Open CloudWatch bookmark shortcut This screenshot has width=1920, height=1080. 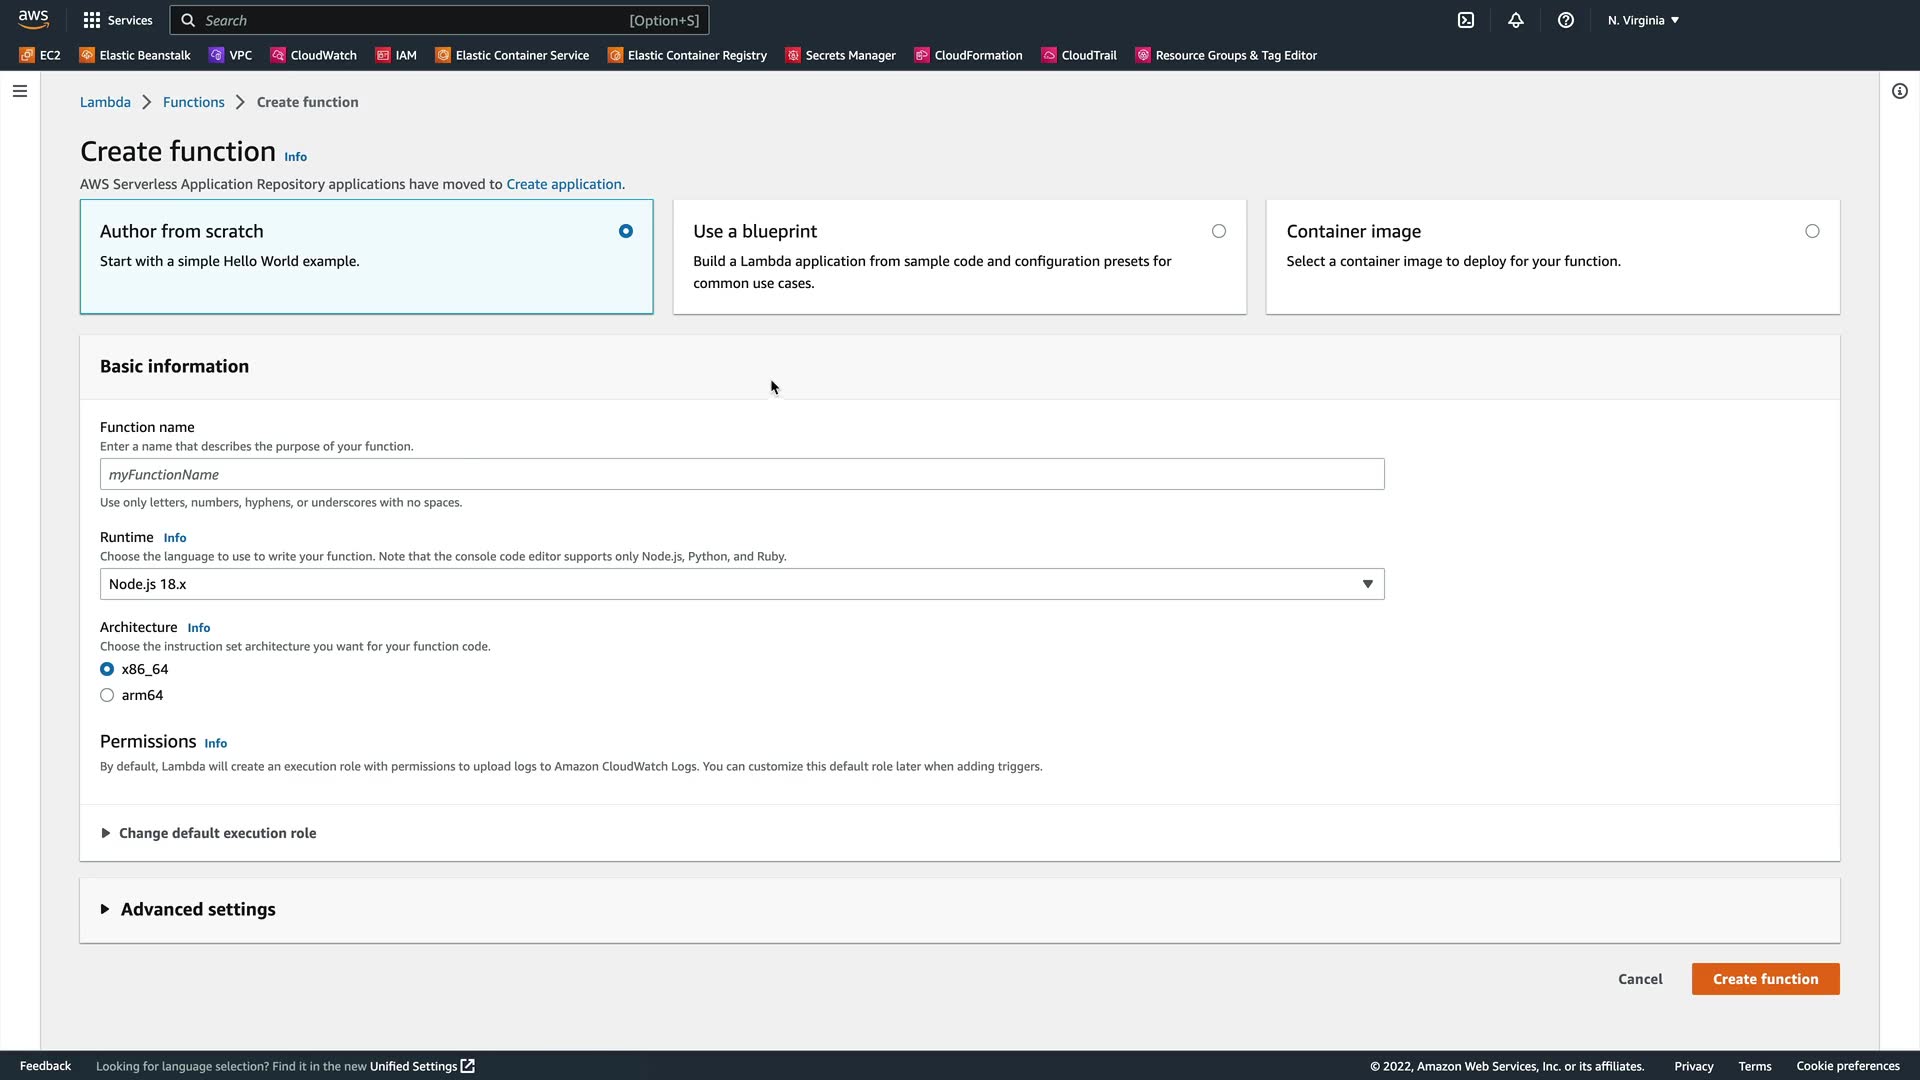point(313,55)
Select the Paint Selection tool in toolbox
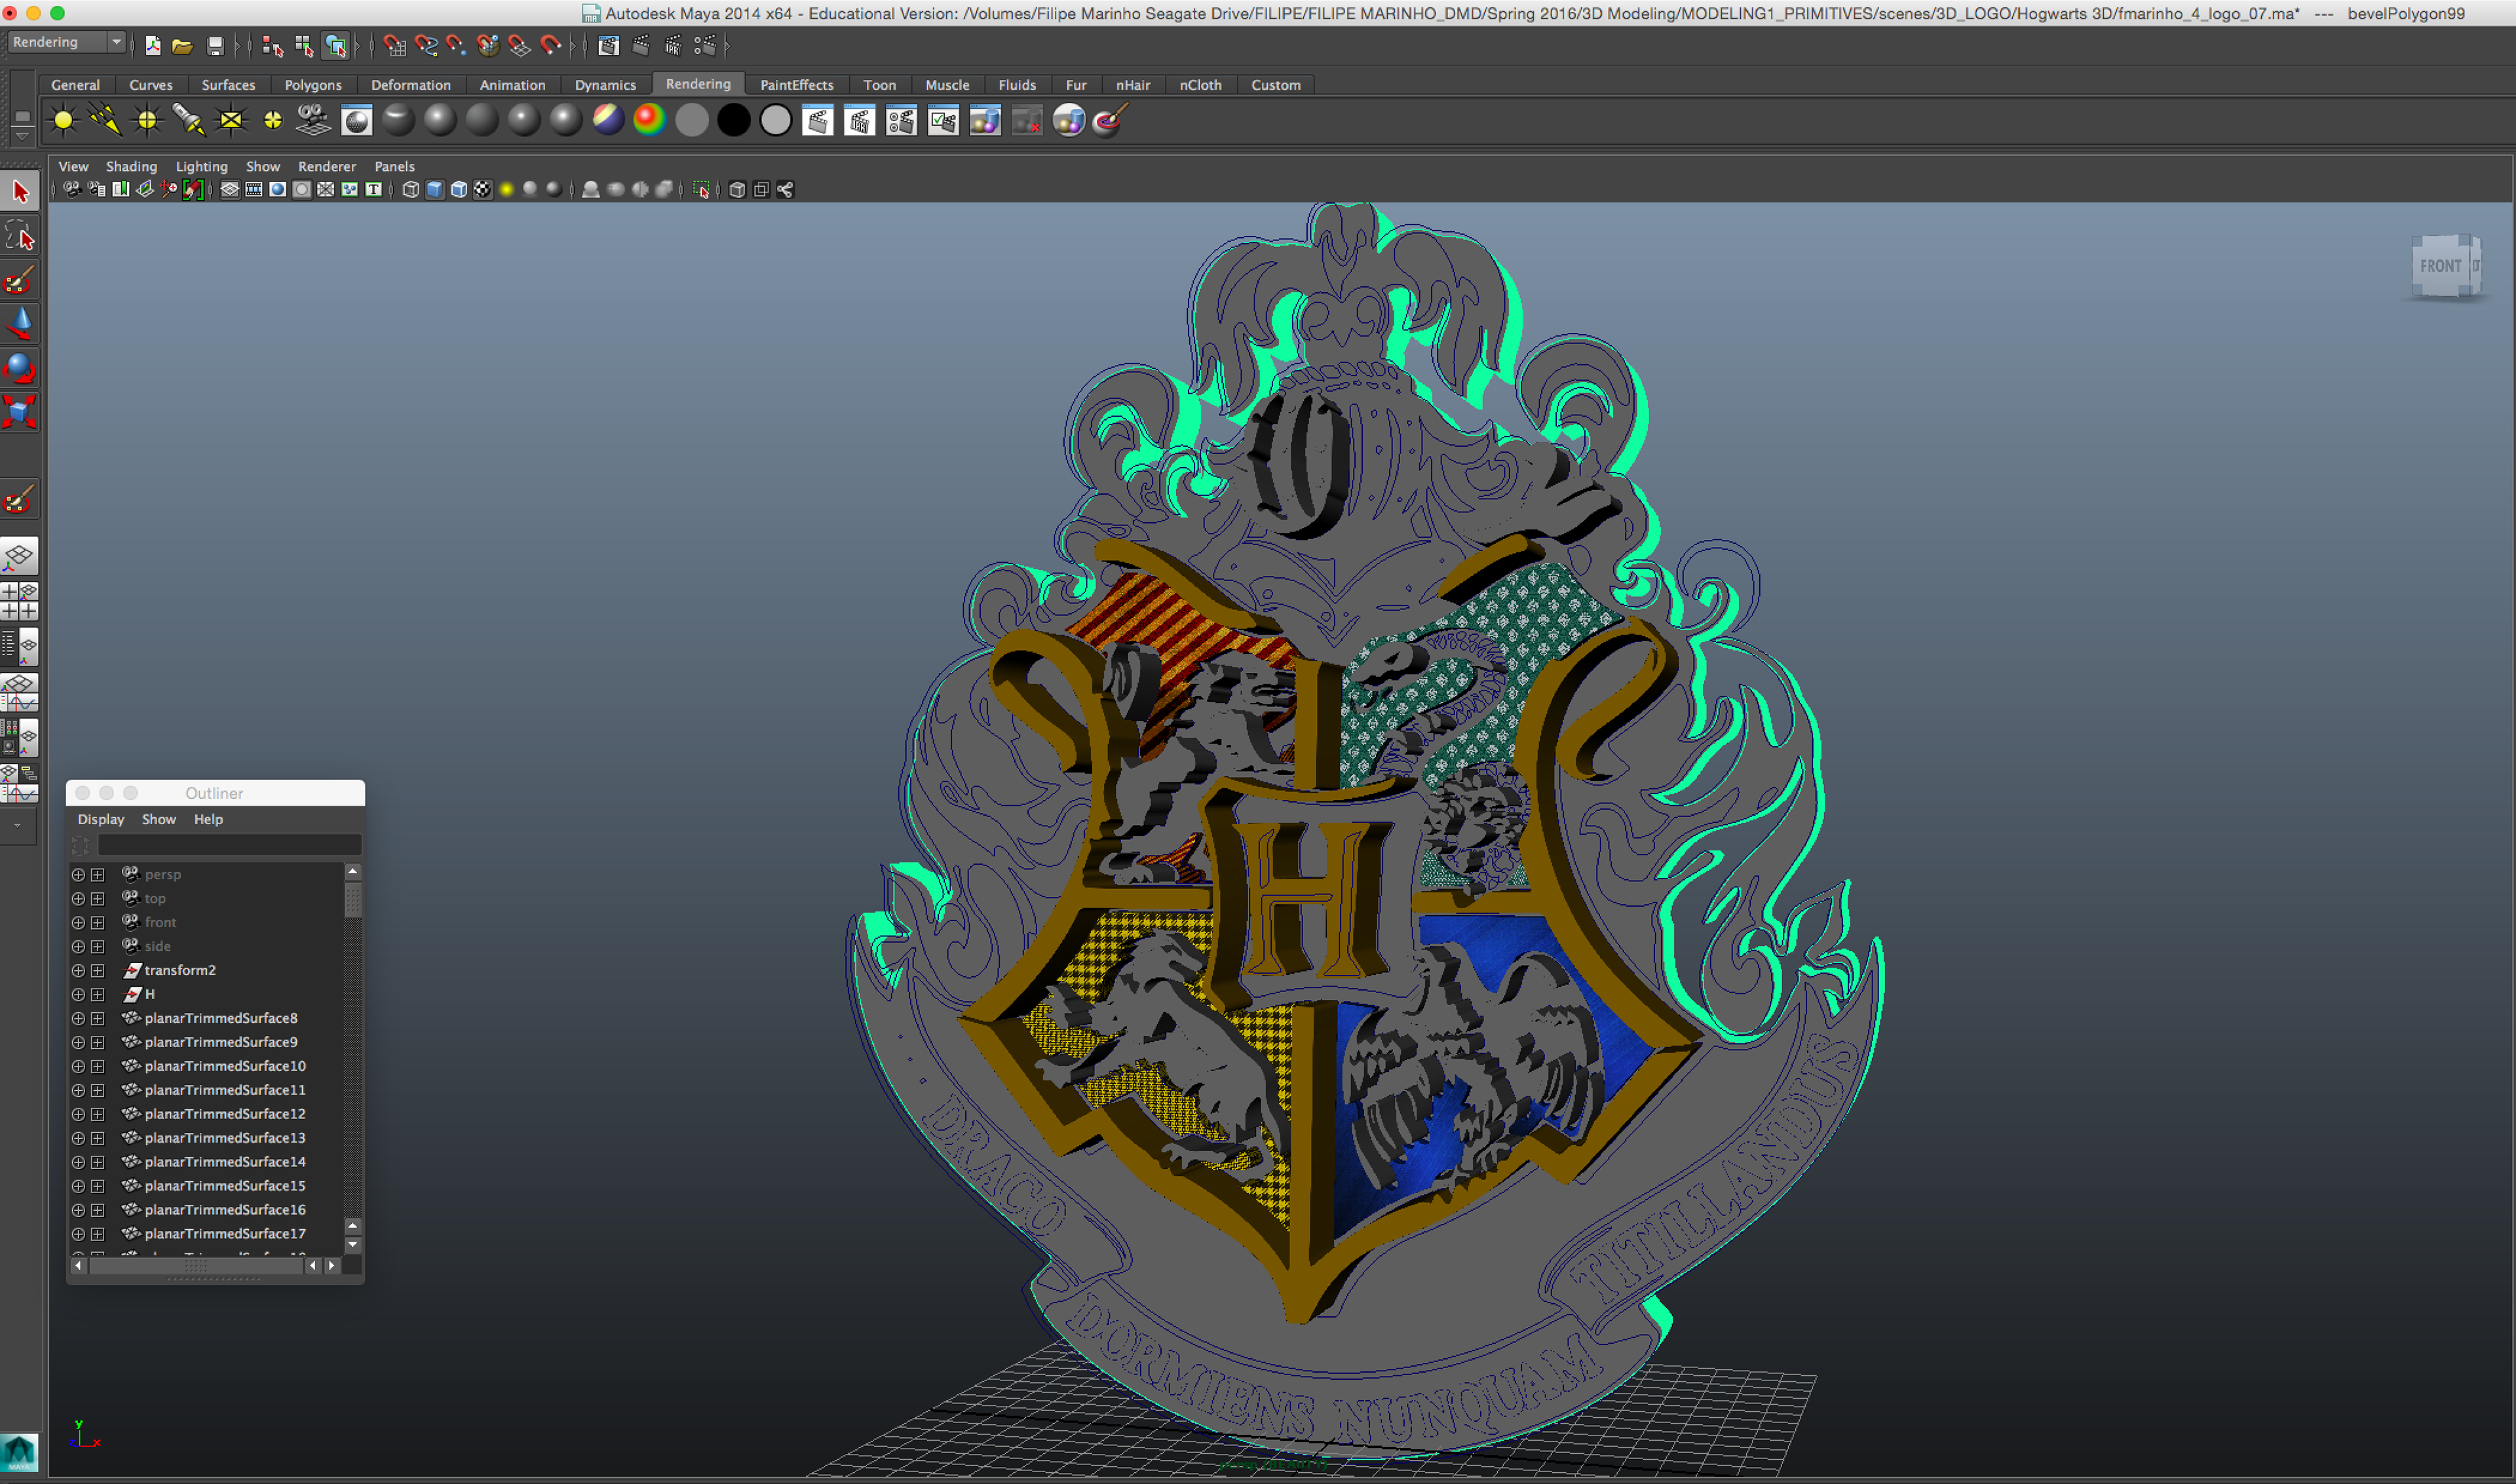The height and width of the screenshot is (1484, 2516). tap(19, 281)
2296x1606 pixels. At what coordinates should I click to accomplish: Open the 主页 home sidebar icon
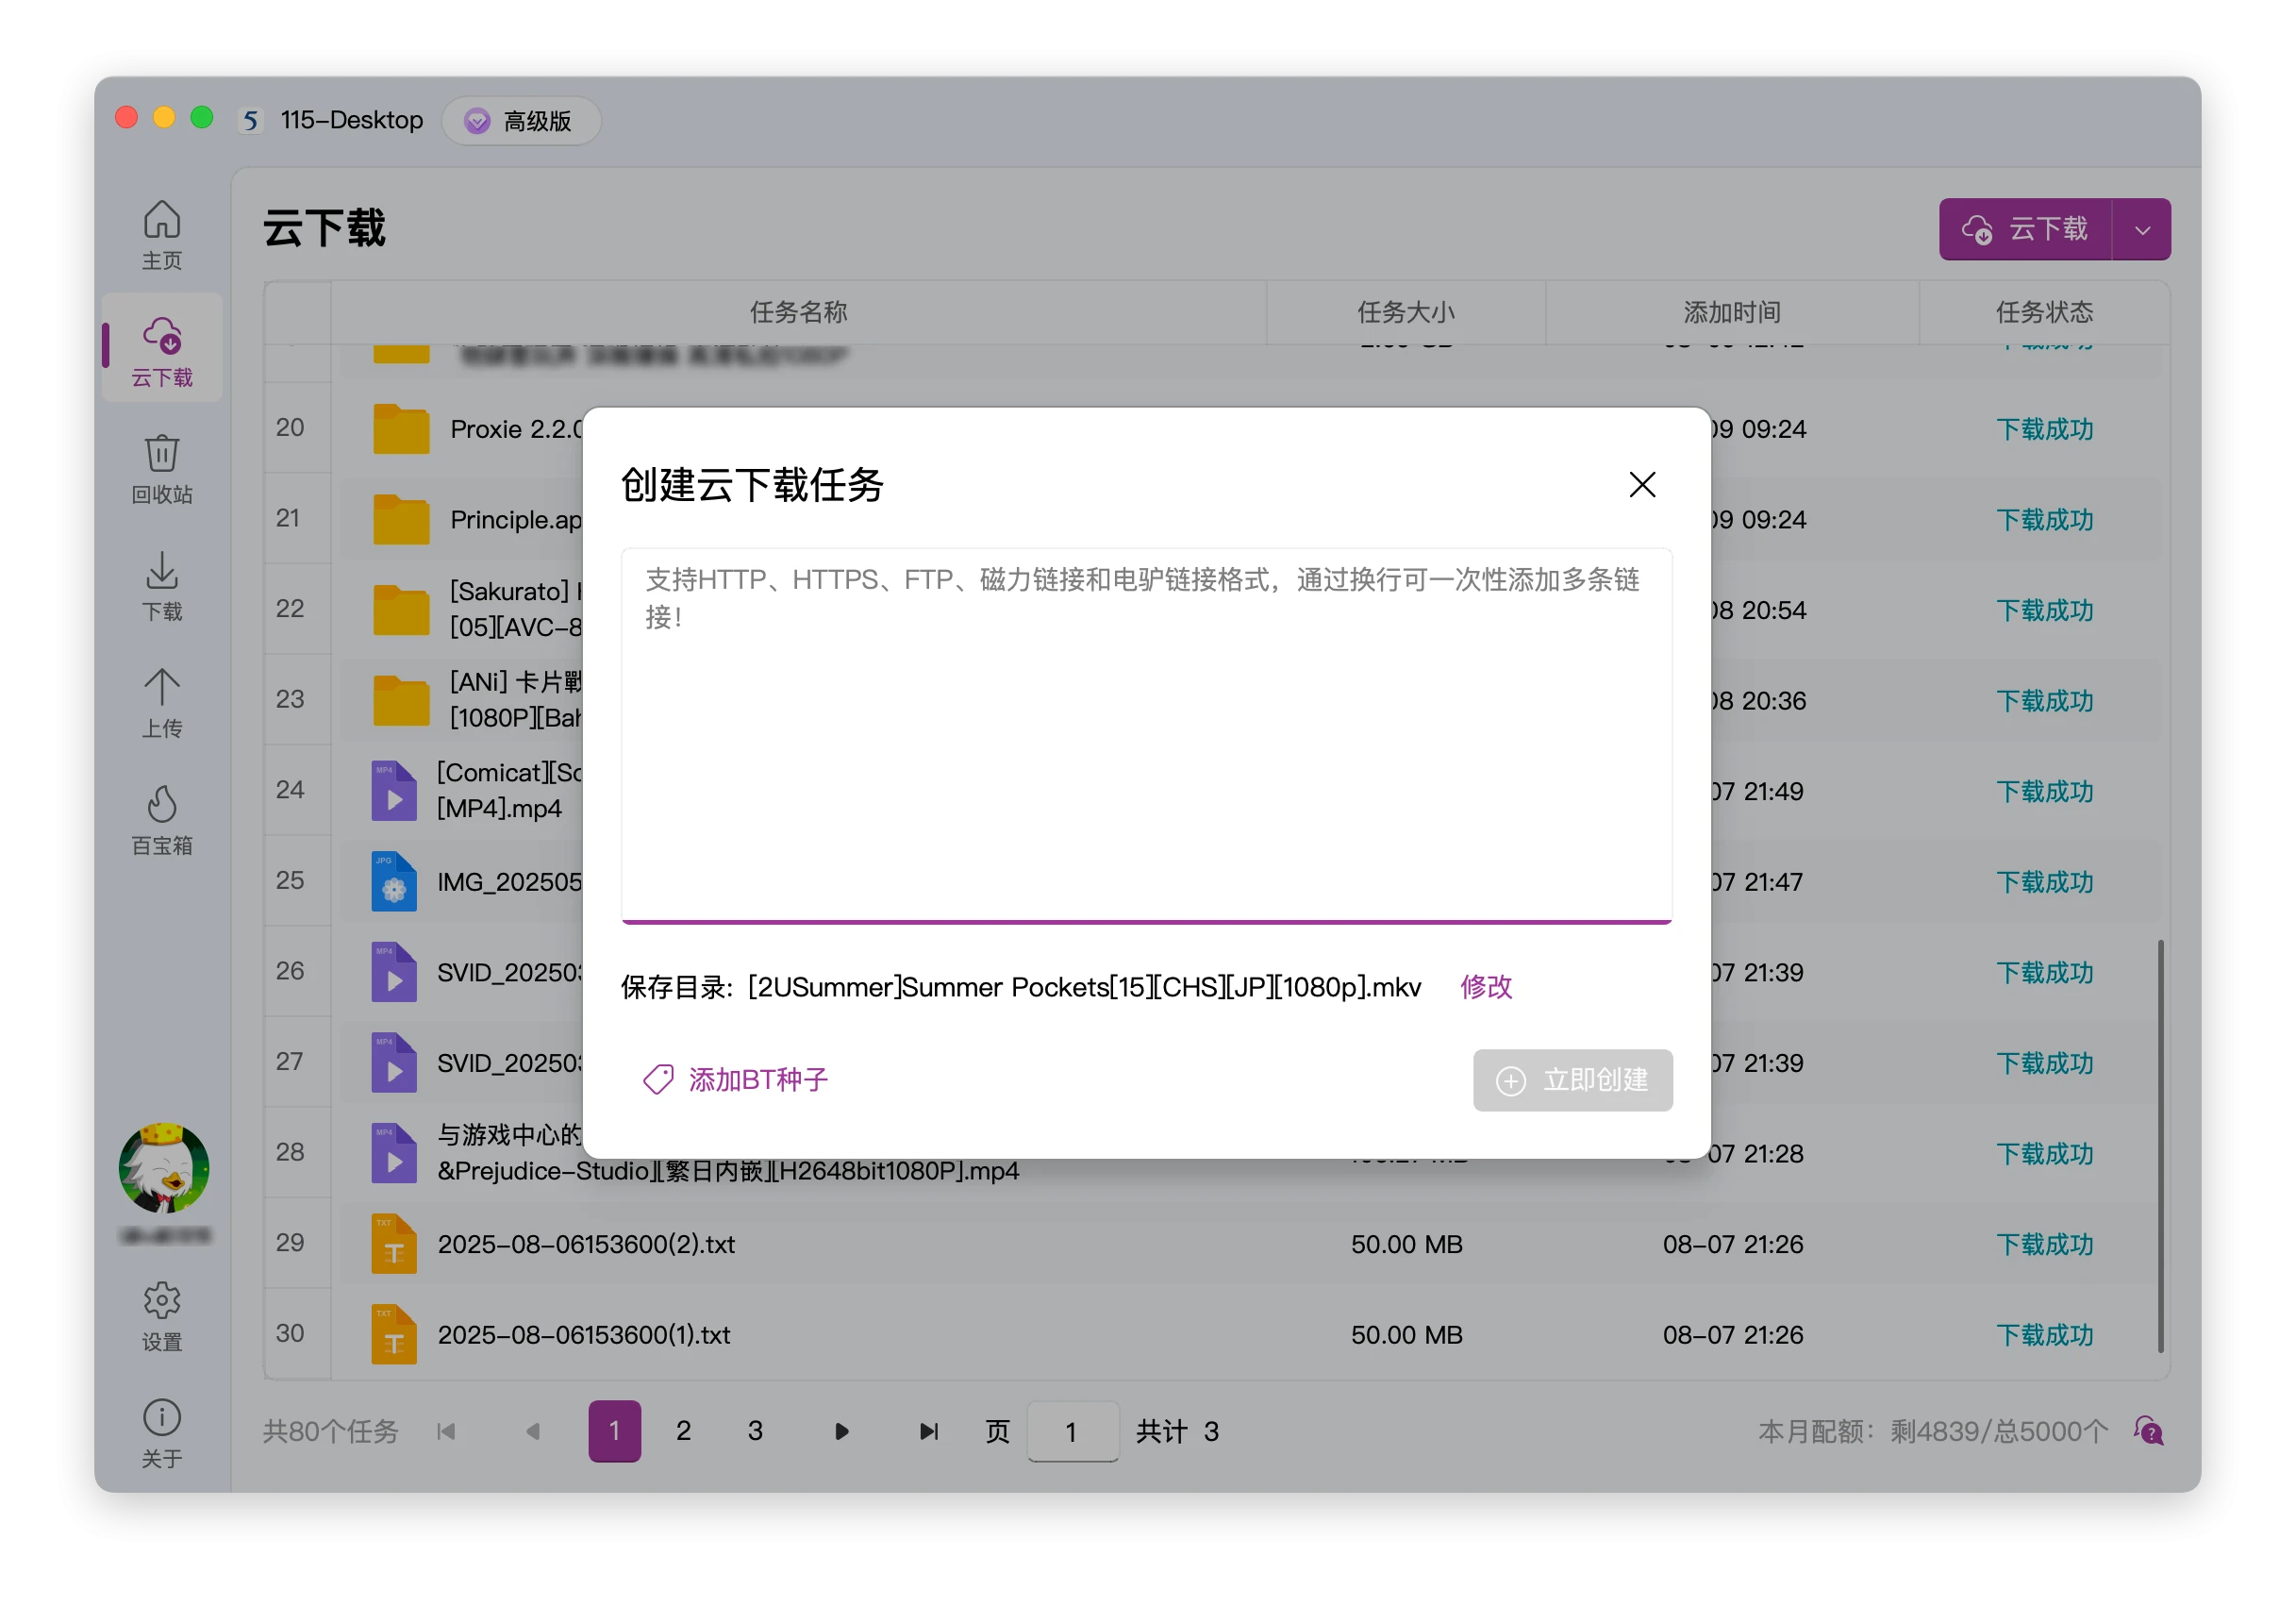162,234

* _Problem to work on_
Leaving out every picture, copy exactly the lines from the one that contains "Select the Paint Selection tool in toolbox" through the end of the entries above.

* _Answer section_
Select the Paint Selection tool in toolbox
The height and width of the screenshot is (1484, 2516). tap(19, 281)
2296x1606 pixels. At what coordinates should I click to accomplish: Open the 主页 home sidebar icon
162,234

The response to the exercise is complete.